Surviving the Small Stuff with the Help of Joan Miró

Since major losses are unavoidable, what can we control? Perhaps our reaction to the small stuff, the daily indignities and frustrations: the inevitable bruising in a crowded, high-speed, super-tech world preoccupied with itself.

Enlarge the meaning of those events and you will sink to the point of drowning.

You needn’t.

Maybe Joan Miró can help.

I was on the wet way to the Museum of Modern Art. Spirit-sucking morning weather was not predicted. No mention of violently chilly rain, driven in horizontal body blows by the air. The leering wind lifted skirts, groping for female skin. People halted at the lip of the 57th St. subway exit to avoid the deluge, lest umbrellas turn inside out.

An annoyance only, I thought or tried to think. I’ll soon be at the Miró exhibition.

Poor planning. Spain waited for me.

An entire country, to my surprise, was on Spring Break. Every Spaniard (so it seemed) left home to see the work of their Catalan/Spanish countryman, Joan (pronounced Juan) Miró. The 54th street lobby, the size of a high vaulted, grand church nave, impersonated a forest of bodies: little bodies held by big bodies, vigorous and infirm torsos, people in your way and you in theirs. The ticket-issuers were past the horizon.

I considered whether the art would be worth the travail, hidden behind the mob of which I was a part. Instead I pushed on, avoided the block-long coat-check line, and chanced no one would steal my umbrella from the unguarded stand on the wall.
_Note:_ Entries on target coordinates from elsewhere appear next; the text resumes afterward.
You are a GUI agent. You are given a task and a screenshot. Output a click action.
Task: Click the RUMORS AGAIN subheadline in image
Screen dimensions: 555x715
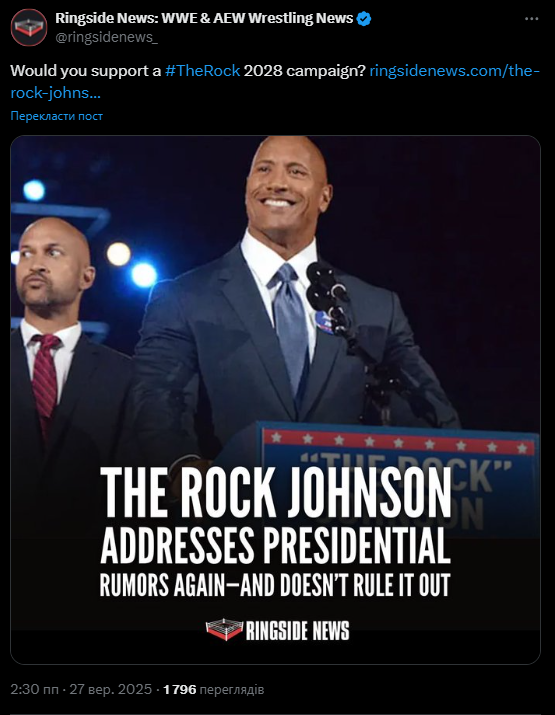(x=275, y=585)
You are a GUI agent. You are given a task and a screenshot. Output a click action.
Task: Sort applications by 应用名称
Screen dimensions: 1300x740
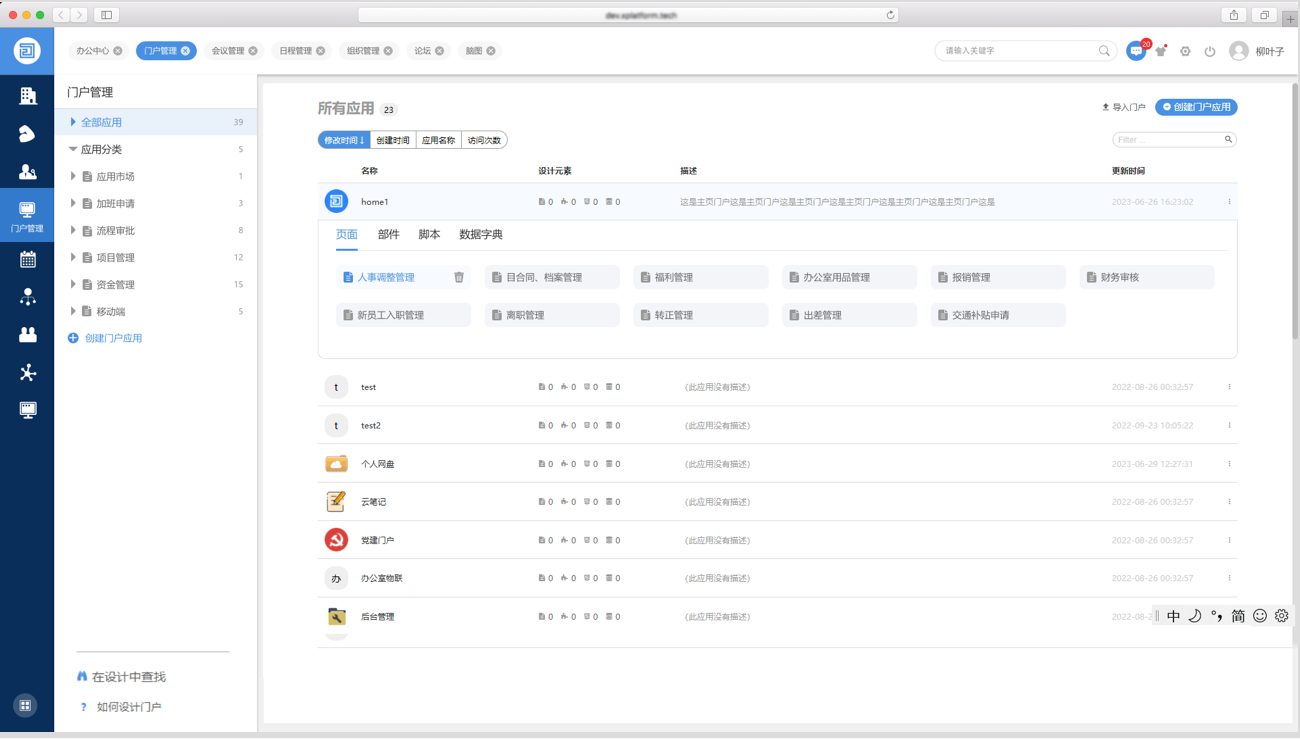(x=438, y=140)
The slow-mo mass inched when it could, grew when it couldn’t. My elevator made its tardy human deposit on the third floor, revealing a new throng already there. One stepped around traffic in front and beyond the drawings and paintings. Chatter above and a drone below. Periscopes were not for sale. 

But then Miró appeared!

Not the artist himself, dead since 1983. I’d not known much about him. Unfamiliar art must be encountered with an open mind. To achieve an aesthetic connection one must engage the maker. A passive viewer, waiting for a painter to do something to him, is unprepared.

Miró’s work is hallucinatory, not of this world, outside the real. Hitch a ride with him and he focuses you elsewhere, on escape, one of his personal preoccupations.

The lump of bodies no longer mattered much. The Catalan and I engaged in unheard dialogue. “Look here,” he whispered. “I’ll part the sea of souls between us.”

Even Alexander — he of the “terrible, horrible, no good, very bad day” — might have enjoyed it.

Here is advice, offered in the hope you will manage with grace most of the frustrating, sub-catastrophic times ahead.

  1. Fill your lungs to unwind the coiled spring inside you.
  2. Do not require perfection of life in any circumstance, except perhaps surgery. People cough when the music is still, highways suffer congestion when you are late, and any queue you choose will be the wrong one. Reframe your situation. The Buddah would suggest these obstacles offer you an opportunity to learn patience, for which gratitude (not resentment) is an appropriate response. Your choice.
  3. Remember, you are not alone. All in the legion of Miró’s admirers were at the mercy of themselves and each other. Though well-behaved, they doubtless wanted a solo turn in front of the art as much as I. Many had crossed the ocean for it.
  4. Save your indignation, disappointment, and sadness for bigger things. The life-wrenching, knee-buckling, terrifying battalions led by an indifferent Fate will visit soon enough. Small disturbances would escape your biographer’s attention. Make your life larger than such incidents.
  5. Be open to possibility: the delightful surprises, the beauty in the everyday, the small kindnesses others bestow upon you or you on them. In the course of my time at the museum I chatted with a couple of uniformed attendants who protect the collection, deal with emergencies, and give directions. They are people, too — challenged to keep a silent presence while performing their invisible work. A blind John Milton saw enough to know, “They also serve who only stand and wait.”

Do not think I am never maddened or impatient, unhappy with the conditions in which I find myself. But I try to effect change where I can, welcome the possible, and accept what is not.

Life offers many opportunities to make ourselves better and take in the loveliness still present in the world. Do not miss your Miró-moments, whenever they come.

—–

The Miró paintings begin with Persons Haunted by a Bird (1938), The Green Moon (1972), The Birth of the World (1925), and Painting (1950). The second image was one I took on the day in question, on Broadway near 57th St., New York.